- Information shown -

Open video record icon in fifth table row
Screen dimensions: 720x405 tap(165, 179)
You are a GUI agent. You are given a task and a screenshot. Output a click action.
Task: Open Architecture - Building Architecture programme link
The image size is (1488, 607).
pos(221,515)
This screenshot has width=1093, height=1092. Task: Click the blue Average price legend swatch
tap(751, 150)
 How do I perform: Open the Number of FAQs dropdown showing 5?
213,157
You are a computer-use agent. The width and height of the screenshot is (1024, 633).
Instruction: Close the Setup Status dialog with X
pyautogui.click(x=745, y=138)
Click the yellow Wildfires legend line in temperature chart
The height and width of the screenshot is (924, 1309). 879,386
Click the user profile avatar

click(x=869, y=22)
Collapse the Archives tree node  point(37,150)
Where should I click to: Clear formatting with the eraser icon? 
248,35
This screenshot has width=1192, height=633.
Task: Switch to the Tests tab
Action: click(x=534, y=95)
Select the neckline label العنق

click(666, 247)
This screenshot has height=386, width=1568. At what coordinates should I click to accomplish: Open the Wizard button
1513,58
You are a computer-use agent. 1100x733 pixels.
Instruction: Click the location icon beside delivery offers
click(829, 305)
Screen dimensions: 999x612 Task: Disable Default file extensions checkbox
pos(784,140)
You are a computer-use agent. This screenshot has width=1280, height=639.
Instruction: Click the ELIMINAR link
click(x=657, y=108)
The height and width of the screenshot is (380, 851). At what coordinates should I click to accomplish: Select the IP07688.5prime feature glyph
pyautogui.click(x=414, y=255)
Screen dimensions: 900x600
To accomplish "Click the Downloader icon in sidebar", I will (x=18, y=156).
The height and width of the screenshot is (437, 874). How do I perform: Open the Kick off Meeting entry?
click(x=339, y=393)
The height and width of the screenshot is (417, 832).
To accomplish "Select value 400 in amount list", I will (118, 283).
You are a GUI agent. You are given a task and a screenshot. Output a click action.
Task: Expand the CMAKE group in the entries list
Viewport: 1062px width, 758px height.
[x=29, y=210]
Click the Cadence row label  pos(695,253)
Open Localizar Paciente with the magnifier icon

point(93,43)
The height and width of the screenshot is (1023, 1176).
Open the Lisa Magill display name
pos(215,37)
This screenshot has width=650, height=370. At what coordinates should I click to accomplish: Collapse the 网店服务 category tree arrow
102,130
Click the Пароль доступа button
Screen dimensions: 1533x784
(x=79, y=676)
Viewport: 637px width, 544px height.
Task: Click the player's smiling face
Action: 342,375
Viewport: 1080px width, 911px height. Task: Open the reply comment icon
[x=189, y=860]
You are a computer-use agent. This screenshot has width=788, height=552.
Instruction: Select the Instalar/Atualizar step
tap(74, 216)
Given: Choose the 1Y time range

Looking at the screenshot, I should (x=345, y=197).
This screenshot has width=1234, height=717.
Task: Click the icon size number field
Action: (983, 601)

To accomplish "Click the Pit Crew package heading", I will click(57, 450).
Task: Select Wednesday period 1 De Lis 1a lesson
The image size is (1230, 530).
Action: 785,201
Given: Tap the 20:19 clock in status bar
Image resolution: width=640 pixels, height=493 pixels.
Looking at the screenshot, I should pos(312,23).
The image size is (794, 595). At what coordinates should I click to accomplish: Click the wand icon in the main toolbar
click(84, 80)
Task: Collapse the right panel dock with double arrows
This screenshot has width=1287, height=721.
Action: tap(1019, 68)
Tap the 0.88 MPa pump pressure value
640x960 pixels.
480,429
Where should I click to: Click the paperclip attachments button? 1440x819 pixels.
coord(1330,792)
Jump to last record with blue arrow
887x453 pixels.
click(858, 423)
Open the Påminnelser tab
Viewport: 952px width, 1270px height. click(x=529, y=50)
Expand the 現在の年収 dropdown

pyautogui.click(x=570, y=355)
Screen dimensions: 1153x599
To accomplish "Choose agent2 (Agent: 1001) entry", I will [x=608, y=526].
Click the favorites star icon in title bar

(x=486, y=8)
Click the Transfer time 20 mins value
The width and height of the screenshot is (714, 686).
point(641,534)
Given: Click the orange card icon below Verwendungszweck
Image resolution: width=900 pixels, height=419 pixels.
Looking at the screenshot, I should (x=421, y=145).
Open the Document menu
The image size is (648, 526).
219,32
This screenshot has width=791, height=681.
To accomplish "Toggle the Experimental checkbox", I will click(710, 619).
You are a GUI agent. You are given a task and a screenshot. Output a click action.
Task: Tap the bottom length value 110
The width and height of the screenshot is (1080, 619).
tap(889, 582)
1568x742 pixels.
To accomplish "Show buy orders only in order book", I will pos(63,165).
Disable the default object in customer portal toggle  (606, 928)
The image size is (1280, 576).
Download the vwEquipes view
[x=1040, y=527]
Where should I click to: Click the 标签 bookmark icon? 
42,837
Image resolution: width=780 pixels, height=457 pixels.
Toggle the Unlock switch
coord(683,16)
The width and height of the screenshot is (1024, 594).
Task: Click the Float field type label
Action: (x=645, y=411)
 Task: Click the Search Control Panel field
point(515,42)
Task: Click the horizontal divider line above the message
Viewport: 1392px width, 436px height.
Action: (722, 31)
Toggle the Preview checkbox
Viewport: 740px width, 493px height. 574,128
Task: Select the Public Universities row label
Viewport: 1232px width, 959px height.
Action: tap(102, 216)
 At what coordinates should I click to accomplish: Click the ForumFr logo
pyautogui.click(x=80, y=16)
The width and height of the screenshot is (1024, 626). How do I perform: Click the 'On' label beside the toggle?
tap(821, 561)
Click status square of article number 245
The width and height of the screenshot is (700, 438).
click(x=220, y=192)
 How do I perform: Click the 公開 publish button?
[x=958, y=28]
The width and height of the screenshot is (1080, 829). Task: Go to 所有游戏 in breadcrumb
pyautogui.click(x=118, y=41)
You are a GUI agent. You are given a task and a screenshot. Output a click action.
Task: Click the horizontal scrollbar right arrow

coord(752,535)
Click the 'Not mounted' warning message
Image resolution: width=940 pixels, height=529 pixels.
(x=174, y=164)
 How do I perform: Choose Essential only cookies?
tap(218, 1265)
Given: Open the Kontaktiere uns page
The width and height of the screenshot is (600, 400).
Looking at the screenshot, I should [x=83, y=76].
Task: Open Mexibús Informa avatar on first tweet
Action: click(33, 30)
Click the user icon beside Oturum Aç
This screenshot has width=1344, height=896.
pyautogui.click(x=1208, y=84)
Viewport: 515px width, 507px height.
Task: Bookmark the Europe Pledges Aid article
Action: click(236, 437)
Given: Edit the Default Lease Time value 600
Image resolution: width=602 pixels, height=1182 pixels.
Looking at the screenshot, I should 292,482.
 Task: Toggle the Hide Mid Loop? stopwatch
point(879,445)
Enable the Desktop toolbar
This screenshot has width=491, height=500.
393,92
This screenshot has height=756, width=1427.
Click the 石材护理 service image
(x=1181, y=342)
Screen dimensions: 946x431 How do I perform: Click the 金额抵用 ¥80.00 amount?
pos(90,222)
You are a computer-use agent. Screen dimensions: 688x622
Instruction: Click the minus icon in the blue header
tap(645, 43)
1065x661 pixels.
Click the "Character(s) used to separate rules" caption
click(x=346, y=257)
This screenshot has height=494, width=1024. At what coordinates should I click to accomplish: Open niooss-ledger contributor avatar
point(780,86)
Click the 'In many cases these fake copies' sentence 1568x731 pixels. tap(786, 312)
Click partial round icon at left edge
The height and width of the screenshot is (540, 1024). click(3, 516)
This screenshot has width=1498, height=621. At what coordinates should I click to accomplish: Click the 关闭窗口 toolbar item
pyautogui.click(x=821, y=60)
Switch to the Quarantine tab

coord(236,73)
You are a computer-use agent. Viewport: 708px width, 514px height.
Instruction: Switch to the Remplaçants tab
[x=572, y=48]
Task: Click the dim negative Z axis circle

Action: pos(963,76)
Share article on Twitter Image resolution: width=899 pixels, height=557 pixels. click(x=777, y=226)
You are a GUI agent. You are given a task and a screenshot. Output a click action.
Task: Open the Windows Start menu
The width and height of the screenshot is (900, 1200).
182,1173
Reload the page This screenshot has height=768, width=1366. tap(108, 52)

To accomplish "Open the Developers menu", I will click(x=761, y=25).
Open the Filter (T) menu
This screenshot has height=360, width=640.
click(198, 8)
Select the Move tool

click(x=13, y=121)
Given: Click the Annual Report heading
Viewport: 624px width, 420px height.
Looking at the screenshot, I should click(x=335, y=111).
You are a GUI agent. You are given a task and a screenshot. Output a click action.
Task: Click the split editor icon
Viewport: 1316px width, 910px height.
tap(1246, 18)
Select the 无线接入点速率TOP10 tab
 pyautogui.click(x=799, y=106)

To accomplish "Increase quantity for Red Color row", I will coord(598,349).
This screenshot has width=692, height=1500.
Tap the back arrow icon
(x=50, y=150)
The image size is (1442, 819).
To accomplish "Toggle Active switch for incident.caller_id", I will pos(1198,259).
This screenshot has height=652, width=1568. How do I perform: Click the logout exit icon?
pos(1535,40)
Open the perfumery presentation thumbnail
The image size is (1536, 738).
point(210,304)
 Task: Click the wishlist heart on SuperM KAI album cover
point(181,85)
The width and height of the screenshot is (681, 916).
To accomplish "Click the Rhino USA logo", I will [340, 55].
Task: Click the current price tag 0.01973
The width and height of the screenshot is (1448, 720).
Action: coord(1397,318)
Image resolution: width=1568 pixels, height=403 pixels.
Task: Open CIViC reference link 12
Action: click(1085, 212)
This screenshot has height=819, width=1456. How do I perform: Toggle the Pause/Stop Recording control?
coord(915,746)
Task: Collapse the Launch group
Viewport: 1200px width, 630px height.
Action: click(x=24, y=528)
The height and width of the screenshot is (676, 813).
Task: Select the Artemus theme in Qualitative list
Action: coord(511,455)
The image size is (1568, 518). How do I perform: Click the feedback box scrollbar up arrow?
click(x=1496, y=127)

- The task -
Anywhere the listing shows the word "message", copy the full line.

- Exercise solution -
Task: Click the horizontal divider line above the message
Click the 'Not mounted' warning message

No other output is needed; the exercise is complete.